Top of Supplied entries
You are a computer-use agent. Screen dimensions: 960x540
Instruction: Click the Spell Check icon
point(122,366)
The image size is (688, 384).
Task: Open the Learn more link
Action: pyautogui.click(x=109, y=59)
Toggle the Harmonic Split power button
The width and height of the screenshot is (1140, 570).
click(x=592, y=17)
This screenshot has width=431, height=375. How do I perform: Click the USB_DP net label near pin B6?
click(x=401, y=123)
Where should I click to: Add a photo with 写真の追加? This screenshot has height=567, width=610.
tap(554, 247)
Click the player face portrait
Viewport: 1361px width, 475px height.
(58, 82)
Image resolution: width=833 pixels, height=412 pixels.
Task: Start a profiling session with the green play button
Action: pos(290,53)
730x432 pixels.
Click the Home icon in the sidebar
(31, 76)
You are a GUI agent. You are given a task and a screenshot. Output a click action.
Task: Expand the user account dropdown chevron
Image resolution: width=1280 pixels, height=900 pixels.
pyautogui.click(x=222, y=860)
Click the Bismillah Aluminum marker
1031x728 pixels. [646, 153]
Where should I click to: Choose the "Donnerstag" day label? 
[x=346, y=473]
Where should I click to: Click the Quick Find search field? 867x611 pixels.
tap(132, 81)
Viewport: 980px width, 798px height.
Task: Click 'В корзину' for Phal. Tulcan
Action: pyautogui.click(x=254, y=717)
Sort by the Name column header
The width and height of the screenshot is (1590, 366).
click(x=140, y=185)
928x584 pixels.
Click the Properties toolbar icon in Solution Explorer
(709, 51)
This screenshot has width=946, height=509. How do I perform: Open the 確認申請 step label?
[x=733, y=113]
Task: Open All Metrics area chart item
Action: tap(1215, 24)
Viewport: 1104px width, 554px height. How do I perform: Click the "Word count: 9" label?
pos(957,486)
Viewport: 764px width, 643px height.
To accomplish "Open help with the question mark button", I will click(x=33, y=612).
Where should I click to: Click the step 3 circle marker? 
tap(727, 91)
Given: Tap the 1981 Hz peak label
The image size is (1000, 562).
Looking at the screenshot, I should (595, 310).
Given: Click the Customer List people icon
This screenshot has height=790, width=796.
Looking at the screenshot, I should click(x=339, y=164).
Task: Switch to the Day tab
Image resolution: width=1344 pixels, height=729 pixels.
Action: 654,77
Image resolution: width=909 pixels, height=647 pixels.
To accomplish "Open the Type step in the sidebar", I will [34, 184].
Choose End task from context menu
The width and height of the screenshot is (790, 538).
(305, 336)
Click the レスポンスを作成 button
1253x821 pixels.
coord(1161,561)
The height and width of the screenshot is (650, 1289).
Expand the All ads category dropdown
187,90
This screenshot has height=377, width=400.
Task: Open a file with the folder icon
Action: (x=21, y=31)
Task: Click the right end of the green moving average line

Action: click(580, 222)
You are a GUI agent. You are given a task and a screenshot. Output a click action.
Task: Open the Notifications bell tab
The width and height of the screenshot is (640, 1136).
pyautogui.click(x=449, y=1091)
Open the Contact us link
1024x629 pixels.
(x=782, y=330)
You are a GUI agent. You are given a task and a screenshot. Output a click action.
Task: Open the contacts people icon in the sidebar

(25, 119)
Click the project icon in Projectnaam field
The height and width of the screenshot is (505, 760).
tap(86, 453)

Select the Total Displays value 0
Bottom of Supplied entries
- [Problem]: Lines from the one with "The height and width of the screenshot is (505, 760)." through the end of the data: set these down exactly, including both ends and nothing more.

- [Exercise output]:
The height and width of the screenshot is (505, 760).
tap(86, 453)

Select the Total Displays value 0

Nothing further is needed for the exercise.